L’écriture de Richard Yates est souvent renversante. Certains de ses personnages semblent détachés de tout ce qui les entoure. Ils ne subsistent d’eux que des enveloppes vides, des sortes de fantômes programmés se mouvant dans une sorte de brouillard lumineux comme April. D’autres sont si détachés qu’ils se concentrent sur des détails insignifiants tout en faisant semblant d’écouter attentivement leur interlocuteur.
La fin est hallucinante. Un excellent roman qui instille une sorte d’angoisse, de malaise tout au long de la lecture et dont le souvenir me hantera pendant longtemps.
« Le Domaine du Mont de la Révolution n’avait pas été conçu pour abriter une tragédie. Même pendant la nuit, comme à dessein, les lotissements n’étaient fréquentés ni par des ombres furtives ni par des silhouettes décharnées. L’ambiance était invinciblement riante : celle d’un univers-joujou de maisons blanches et pastel dont les fenêtres éclairées, sans rideaux, clignaient aimablement de l’œil à travers un écran tacheté de feuilles vertes et jaunes. Fièrement, quelques projecteurs se braquaient sur des jardins, sur de belles portes de façade et sur les flancs de voitures couleurs de crème glacée. Un homme courant dans ces rues avec le chagrin du désespoir constituait un spectacle indécent. »
Autopsie d'un couple
Critique de Heyrike (Eure, Inscrit le 19 septembre 2002, 57 ans) - 4 janvier 2013
April croit avoir trouvé la solution en préparant leur fuite vers l'Europe, où elle pense que Frank pourra découvrir sa véritable vocation et échapper ainsi à ce travail insipide de vendeur de machines électroniques. Frank est un peu bousculé par l'idée de sa femme, mais petit à petit il va s'efforcer d'y croire.
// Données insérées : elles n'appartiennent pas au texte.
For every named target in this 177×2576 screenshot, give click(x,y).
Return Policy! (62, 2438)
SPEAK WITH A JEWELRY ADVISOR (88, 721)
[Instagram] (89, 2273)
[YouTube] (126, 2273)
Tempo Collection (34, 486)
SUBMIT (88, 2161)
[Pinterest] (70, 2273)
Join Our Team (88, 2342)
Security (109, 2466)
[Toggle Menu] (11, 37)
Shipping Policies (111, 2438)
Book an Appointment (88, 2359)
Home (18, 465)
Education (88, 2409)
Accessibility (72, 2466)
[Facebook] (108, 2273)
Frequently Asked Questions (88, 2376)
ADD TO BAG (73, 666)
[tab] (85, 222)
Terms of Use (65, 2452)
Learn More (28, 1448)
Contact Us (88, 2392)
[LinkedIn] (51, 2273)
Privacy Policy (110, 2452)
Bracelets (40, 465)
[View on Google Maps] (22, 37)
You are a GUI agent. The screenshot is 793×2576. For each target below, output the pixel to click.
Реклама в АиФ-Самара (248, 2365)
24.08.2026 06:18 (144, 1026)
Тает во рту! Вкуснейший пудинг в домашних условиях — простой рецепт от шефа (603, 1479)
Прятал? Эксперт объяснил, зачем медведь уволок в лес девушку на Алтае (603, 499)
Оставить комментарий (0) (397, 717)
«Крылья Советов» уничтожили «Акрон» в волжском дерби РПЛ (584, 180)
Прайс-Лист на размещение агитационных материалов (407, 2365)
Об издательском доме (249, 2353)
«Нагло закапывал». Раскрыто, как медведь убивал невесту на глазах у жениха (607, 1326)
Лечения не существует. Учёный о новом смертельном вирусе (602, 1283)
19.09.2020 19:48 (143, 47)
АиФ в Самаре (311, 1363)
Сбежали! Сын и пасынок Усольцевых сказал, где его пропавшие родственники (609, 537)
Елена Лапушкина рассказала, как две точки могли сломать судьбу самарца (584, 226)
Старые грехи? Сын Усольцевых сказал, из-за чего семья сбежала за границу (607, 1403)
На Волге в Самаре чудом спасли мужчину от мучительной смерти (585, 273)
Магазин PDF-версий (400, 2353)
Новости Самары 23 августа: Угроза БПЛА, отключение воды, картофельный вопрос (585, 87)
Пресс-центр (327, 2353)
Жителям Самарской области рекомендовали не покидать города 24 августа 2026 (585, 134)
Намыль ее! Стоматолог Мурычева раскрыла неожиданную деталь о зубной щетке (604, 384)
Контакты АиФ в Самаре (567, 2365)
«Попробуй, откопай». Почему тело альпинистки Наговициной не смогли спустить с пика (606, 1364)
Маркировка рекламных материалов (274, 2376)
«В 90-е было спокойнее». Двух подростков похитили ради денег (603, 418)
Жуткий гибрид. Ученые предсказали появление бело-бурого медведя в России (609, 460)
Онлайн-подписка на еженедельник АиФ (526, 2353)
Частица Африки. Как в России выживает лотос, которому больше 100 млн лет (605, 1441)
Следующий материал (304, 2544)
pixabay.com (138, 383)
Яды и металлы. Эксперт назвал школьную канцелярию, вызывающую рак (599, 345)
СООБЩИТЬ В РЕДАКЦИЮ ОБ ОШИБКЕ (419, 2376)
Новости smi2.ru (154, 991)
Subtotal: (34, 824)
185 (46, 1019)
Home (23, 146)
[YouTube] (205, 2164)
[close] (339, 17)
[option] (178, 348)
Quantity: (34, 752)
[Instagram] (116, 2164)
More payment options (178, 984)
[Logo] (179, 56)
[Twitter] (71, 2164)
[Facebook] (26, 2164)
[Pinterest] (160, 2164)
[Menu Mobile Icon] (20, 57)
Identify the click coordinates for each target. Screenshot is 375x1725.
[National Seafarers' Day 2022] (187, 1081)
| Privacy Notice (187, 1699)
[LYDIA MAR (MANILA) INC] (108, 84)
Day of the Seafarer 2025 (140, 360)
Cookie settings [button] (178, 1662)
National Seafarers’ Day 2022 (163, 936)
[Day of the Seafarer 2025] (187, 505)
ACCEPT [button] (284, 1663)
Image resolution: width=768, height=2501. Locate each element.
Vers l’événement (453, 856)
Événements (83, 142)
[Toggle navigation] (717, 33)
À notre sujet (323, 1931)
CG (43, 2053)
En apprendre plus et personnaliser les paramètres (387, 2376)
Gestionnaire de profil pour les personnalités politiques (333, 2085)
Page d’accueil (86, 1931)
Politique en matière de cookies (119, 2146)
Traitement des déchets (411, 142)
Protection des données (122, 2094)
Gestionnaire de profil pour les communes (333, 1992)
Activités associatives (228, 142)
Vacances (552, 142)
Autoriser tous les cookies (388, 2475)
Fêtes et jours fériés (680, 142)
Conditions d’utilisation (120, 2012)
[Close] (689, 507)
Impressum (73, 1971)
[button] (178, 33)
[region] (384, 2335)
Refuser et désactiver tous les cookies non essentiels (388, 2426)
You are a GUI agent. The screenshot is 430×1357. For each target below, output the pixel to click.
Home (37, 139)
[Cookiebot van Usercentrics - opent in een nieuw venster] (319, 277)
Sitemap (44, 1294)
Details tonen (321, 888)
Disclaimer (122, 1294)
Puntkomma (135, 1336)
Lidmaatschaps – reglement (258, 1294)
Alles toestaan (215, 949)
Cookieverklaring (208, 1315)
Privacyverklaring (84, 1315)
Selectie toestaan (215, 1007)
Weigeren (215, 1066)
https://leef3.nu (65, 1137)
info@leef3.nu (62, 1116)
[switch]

Les égarements de deux personnages vont s'amplifier graduellement jusqu'à atteindre le paroxysme le plus violent. Frank va continuer à entretenir le mensonge qu'il cultive sur ses relations avec sa femme et son entourage, incapable de faire la part des choses (même s'il est convaincu du contraire), il décide de s'emparer de la raison de sa femme afin de la fouler au pied. Puisque sa vie ressemble de plus en plus à un champ de ruine autant en être le maître.
Grâce à une écriture très fine et magistrale, l'auteur dissèque la chair et l'âme des personnages, il met à nu, dans une lumière blafarde, les relations au sein d'un couple défait par les espoirs jamais concrétisés. Les faux-semblants et les fuites en avant sont les ingrédients qui parsèment cette histoire empreinte d'un profond désespoir. L'introduction du personnage de John, sujet à de sérieux troubles psychiatriques, prend la forme d'une parabole pour mieux affirmer que la folie ne réside pas forcément là où on la croit ancrée a priori.
Déployant ses ailes sur cette société informe, devenue incapable de transfigurer les aspirations les plus légitimes, le rêve américain crucifie les proies perdues dans la vacuité des promesses avortées.
La vraie vie des Desperate Housewives
Critique de Sanchan (, Inscrite le 28 avril 2009, 41 ans) - 7 décembre 2010
Les Wheeler, Franck et April, sont un couple de la Middle Class américaine, qui vivent non loin de New York, où Franck travaille. Il n'aime pas son job, se sent coincé par la vie de banlieue avec enfants, mais il est très amoureux de sa femme, pour qui son admiration est grande.
April est femme au foyer, elle s'occupe de la gentille maison que le couple a achetée, de leurs deux enfants, et fait un peu de théâtre en amateur.
Lui est un orateur, il aime parler et être écouté, mais ne sait pas ce qu'il veut faire de sa vie.
Elle voulait être actrice, et ne semble pas très heureuse de la vie qu'ils mènent.
Mais si fuir, changer de vie en partant en Europe, pouvait sauver ce couple et leur permettre de s'épanouir?
J'aime le personnage de Franck, hypocrite, qui se ment à lui même. Il se complait à croire que sa vie n'est pas comme il voulait qu'elle soit, car il veut se sentir différent de la masse des américains des années 50 à laquelle il appartient pourtant plus qu'il ne le croit. Il est ce qu'il fait semblant de détester, il aime ce qu'il se plait à critiquer.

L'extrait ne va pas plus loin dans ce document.